> Exercise requirements: The response must reproduce exactly every line of the material below holding the word "computer".
=-=-=
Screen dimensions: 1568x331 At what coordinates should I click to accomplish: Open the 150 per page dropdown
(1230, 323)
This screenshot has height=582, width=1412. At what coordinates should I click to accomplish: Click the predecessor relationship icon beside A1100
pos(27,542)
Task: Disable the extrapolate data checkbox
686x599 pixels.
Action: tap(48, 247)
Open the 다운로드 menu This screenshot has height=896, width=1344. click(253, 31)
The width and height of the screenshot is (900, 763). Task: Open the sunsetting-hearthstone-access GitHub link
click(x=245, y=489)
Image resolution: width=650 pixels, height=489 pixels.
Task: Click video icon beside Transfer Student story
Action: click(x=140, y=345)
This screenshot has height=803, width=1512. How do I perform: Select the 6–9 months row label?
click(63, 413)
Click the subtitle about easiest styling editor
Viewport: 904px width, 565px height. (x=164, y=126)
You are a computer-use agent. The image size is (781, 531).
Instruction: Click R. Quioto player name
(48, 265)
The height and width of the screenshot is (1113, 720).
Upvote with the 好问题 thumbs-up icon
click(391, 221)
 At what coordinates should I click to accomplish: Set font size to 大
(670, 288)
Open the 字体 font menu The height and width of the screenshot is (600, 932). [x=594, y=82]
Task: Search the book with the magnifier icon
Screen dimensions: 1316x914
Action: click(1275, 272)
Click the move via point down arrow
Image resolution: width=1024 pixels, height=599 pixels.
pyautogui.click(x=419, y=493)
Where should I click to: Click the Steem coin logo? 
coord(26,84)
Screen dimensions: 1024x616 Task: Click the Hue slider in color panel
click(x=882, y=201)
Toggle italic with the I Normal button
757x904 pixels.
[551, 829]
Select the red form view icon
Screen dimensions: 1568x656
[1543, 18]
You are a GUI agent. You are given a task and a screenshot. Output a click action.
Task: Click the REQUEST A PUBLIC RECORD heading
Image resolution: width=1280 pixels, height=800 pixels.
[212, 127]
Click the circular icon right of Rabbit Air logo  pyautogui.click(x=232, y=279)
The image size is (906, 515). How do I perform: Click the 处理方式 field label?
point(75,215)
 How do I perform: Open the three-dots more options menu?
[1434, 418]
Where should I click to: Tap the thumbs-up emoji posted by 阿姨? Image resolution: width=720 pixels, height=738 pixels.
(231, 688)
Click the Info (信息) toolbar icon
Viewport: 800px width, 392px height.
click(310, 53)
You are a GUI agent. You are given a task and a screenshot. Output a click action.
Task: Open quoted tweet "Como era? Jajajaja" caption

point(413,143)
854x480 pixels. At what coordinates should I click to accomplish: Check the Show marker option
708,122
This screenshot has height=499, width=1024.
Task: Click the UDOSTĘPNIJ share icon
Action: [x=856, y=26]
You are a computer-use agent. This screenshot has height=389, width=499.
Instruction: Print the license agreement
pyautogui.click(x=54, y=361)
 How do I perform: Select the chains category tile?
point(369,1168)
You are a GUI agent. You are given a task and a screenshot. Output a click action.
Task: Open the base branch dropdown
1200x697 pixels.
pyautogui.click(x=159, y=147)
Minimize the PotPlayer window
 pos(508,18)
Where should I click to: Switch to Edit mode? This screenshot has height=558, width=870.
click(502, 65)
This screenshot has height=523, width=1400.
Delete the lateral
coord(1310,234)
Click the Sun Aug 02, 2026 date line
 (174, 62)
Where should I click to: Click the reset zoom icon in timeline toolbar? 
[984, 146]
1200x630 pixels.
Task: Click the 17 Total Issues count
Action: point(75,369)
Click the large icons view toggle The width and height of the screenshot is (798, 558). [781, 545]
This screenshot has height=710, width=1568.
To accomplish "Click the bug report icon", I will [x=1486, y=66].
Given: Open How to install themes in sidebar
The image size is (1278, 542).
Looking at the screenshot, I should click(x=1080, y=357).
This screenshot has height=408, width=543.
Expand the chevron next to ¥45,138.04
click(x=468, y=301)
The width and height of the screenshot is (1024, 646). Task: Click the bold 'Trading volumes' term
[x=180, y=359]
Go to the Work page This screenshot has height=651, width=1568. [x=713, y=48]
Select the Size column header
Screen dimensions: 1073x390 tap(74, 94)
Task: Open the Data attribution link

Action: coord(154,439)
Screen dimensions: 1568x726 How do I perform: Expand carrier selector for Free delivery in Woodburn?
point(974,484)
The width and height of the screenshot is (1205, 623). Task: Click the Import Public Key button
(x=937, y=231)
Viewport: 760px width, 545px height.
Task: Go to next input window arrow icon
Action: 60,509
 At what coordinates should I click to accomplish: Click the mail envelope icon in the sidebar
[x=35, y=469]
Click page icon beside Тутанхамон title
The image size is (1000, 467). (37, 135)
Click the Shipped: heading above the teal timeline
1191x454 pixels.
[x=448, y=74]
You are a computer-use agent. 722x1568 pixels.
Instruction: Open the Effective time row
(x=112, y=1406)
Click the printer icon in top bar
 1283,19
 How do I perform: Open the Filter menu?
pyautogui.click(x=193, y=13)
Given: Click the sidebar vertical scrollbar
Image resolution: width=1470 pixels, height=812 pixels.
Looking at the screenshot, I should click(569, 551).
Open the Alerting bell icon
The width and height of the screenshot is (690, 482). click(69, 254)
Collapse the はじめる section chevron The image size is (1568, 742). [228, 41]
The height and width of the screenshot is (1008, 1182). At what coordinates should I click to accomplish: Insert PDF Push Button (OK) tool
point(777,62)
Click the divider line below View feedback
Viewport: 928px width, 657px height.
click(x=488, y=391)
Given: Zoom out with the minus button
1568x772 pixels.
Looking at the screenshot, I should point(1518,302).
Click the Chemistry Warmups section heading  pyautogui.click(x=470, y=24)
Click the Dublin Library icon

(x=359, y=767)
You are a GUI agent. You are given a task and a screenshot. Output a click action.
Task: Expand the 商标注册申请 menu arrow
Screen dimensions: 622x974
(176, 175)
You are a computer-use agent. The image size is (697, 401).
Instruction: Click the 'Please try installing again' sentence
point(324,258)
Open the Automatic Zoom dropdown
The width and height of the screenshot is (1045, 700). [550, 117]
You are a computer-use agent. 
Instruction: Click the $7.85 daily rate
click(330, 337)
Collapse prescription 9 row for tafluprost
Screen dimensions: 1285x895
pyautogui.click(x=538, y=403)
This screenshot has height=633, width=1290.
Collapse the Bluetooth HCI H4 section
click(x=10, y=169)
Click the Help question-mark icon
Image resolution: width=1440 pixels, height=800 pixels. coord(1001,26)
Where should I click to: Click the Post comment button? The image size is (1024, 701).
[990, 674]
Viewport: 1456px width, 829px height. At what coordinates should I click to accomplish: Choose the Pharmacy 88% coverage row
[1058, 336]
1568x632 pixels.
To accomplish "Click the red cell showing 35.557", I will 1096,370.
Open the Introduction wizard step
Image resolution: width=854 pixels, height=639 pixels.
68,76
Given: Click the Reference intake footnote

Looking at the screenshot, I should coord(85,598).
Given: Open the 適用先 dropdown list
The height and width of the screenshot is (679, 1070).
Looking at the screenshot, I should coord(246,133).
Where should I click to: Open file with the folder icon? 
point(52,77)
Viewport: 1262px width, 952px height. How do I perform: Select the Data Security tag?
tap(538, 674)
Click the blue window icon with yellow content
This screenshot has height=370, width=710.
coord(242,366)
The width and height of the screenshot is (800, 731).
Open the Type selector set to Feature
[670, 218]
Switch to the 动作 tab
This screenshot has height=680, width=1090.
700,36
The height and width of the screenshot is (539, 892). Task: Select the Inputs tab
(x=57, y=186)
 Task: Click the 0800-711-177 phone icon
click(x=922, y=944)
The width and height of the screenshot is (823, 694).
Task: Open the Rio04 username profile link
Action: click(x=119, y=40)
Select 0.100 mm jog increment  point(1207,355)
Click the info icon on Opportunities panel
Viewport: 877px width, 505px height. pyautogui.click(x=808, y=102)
=-=-=
> Response:
You are a computer-use agent. The image size is (781, 531).
You are a computer-use agent. This screenshot has height=389, width=499.
You are a computer-use agent. 722x1568 pixels.
You are a computer-use agent. The image size is (697, 401).
You are a computer-use agent. 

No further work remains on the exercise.